▶ **Work item**: Print the records below exactly, and do not carry over any picture.
::::::
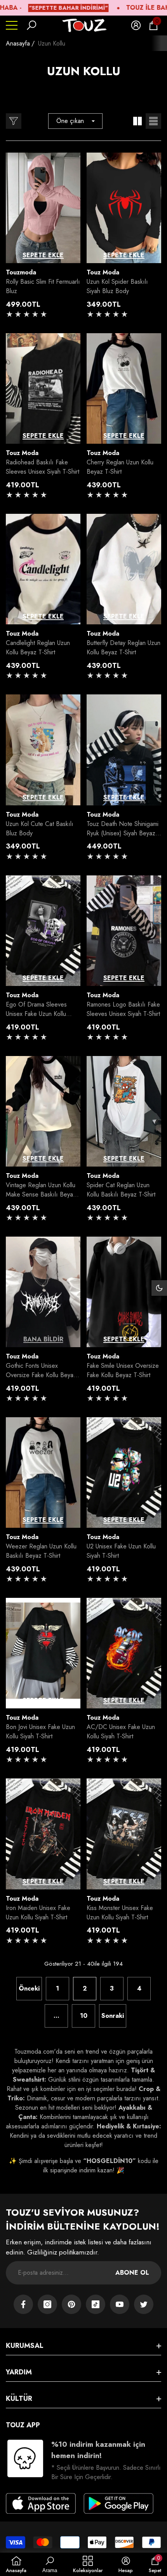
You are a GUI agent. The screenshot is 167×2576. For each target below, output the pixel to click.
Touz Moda (103, 272)
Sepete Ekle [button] (43, 255)
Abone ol (132, 2272)
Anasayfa (18, 43)
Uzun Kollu (51, 43)
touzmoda (21, 272)
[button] (31, 25)
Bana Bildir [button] (43, 1339)
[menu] (11, 25)
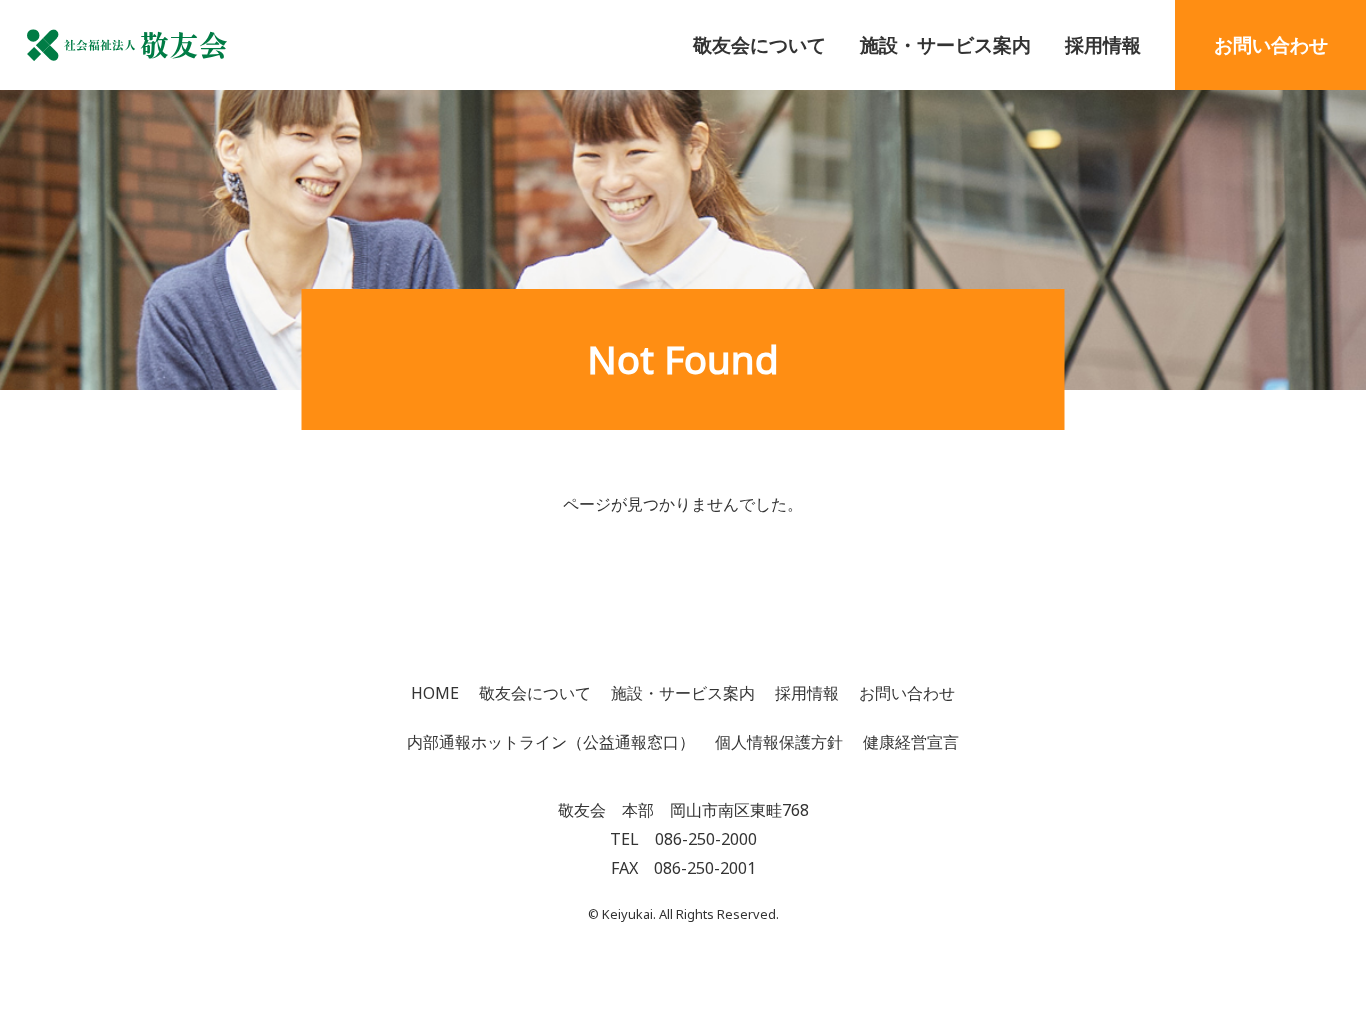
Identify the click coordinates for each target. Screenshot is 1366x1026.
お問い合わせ (1271, 44)
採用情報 (1103, 44)
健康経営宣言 (911, 742)
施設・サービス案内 (945, 44)
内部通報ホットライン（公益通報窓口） (551, 742)
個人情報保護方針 (779, 742)
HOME (435, 693)
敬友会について (759, 44)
::::::
▶ **Exercise answer**:
You are a GUI agent. The screenshot is 167×2576. For each target below, output the pixel to click.
Touz Moda (103, 272)
Sepete Ekle [button] (43, 255)
Abone ol (132, 2272)
Anasayfa (18, 43)
Uzun Kollu (51, 43)
touzmoda (21, 272)
[button] (31, 25)
Bana Bildir [button] (43, 1339)
[menu] (11, 25)
Identify the click coordinates for each target. Screenshot is 1366x1026.
お問い合わせ (1271, 44)
採用情報 (1103, 44)
健康経営宣言 (911, 742)
施設・サービス案内 (945, 44)
内部通報ホットライン（公益通報窓口） (551, 742)
個人情報保護方針 (779, 742)
HOME (435, 693)
敬友会について (759, 44)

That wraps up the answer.